- Date: 7 May 2001
- Location: Banja Luka, Republika Srpska, Bosnia and Herzegovina
- Caused by: Attempted laying of the foundation stone for the reconstruction of Ferhat Pasha Mosque
- Methods: Violent protests, stone-throwing, arson, property destruction

Casualties
- Death: 1 (Murat Badić)
- Injuries: 30+ officially reported

= 2001 Banja Luka riots =

Mass violent protests

The 2001 Banja Luka Riots refer to mass violent protests that occurred on 7 May 2001 in connection with the attempted laying of the foundation stone for the reconstruction of the Ferhat Pasha Mosque (Ferhadija) in Banja Luka. The event was marked by attacks on worshippers and international diplomats, the burning of property, and the killing of Murat Badić.

These riots are considered one of the most serious post-war incidents in Bosnia and Herzegovina related to the process of refugee return and the reconstruction of religious buildings.

== Background ==
The Ferhat Pasha Mosque, built in 1579, was one of the most significant monuments of Ottoman architecture in Bosnia and Herzegovina. The mosque was destroyed with explosives on 7 May 1993. during the Bosnian War.

The ceremony for laying the foundation stone for its reconstruction was symbolically scheduled for the eighth anniversary of its destruction, on 7 May 2001. The gathering was attended by a large number of worshippers from across the country, as well as high-ranking officials, including the head of the UN mission Jacques Paul Klein, U.S. ambassador Thomas Miller, and British ambassador Graham Hand. The atmosphere prior to the event was tense, and leaflets appeared in the city calling for the prevention of the mosque’s reconstruction.

== Course of the riots ==
At around 11 a.m., before the official start of the ceremony, several thousand demonstrators broke through police cordons in central Banja Luka. The gathered crowd pelted worshippers and guests with stones, eggs, glass bottles, and pyrotechnic devices. According to reports, the police of Republika Srpska did not respond adequately and at certain moments withdrew in the face of the violent crowd, allowing demonstrators access to the plateau.

The violence escalated with the burning of buses that had transported worshippers from the Federation of Bosnia and Herzegovina. At least eight buses were set on fire, as well as vehicles belonging to international organizations and a van of RTV BiH. Demonstrators shouted nationalist slogans, and the flag of the Islamic Community was replaced with a Serbian flag on the building of the majlis of the Islamic Community.

Approximately 300 officials and worshippers remained trapped in the majlis building for more than six hours under siege, until special police units and SFOR secured their evacuation. Dozens of people were injured in the riots (official reports state around 30 injured, while media reports mention higher figures of up to 150 people with minor injuries).

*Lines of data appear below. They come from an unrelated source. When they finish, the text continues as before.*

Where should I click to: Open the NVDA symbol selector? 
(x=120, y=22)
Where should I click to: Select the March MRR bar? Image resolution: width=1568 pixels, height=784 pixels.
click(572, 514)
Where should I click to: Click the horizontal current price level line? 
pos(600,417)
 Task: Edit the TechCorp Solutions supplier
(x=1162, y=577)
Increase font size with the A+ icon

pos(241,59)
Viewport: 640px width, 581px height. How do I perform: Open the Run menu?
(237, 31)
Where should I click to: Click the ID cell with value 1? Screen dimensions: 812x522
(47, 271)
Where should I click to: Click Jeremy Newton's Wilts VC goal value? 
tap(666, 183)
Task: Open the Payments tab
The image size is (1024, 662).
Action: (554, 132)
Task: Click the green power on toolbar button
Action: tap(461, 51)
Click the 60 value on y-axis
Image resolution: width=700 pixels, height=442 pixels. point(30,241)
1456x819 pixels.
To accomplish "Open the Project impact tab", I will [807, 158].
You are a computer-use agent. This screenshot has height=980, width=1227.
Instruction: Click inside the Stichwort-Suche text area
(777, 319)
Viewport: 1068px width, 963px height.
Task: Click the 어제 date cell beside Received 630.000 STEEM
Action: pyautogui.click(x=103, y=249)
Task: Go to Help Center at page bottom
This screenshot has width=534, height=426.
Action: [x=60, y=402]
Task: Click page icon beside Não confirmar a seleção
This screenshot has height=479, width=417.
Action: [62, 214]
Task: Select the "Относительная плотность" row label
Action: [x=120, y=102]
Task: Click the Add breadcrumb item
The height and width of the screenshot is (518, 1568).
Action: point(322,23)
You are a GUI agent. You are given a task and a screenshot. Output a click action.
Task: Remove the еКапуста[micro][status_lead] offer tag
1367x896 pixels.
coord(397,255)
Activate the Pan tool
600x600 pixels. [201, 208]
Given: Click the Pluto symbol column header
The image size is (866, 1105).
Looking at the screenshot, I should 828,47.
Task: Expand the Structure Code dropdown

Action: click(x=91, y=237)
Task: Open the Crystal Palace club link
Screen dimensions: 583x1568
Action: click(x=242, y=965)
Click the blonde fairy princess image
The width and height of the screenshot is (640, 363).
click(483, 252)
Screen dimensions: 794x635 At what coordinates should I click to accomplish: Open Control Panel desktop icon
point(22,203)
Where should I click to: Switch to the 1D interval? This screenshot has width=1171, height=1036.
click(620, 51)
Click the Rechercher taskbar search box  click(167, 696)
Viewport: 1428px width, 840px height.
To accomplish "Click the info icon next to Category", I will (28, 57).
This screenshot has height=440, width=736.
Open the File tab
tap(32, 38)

== Death of Murat Badić ==
Murat Badić (61), from the village of Gnjilavac near Cazin, traveled to Banja Luka to attend the ceremony. During the riots, Badić was attacked by a group of demonstrators. According to witness statements, he was struck in the head with a stone, and after he fell, the crowd continued to beat him while he lay helpless on the ground.

Badić sustained severe bodily injuries to the head and chest. He was initially treated at a hospital in Banja Luka and later transferred by ambulance to the Clinical Center in Sarajevo. He died on 26 May 2001, after spending 19 days in a coma.

== Responsibility and legal proceedings ==
The events prompted strong condemnations from the United Nations Security Council, the Office of the High Representative (OHR), and other international organizations. High Representative Wolfgang Petritsch accused the authorities of Republika Srpska of failures in securing the event. The then minister of the interior of Republika Srpska, Perica Bundalo, and the head of the Banja Luka Public Security Center, Vladimir Tutuš, resigned. British ambassador Graham Hand accused the Serb Democratic Party of organizing the attack.

Although several dozen individuals were detained and prosecuted for disturbing public order and participating in the riots, no one was criminally convicted for directly inflicting the fatal injuries on Murat Badić. The Badić family filed a lawsuit against Republika Srpska seeking compensation for police negligence, but the proceedings did not result in criminal accountability for the perpetrators.

One month later, the foundation stone for Ferhadija was nevertheless laid, under unprecedented security measures.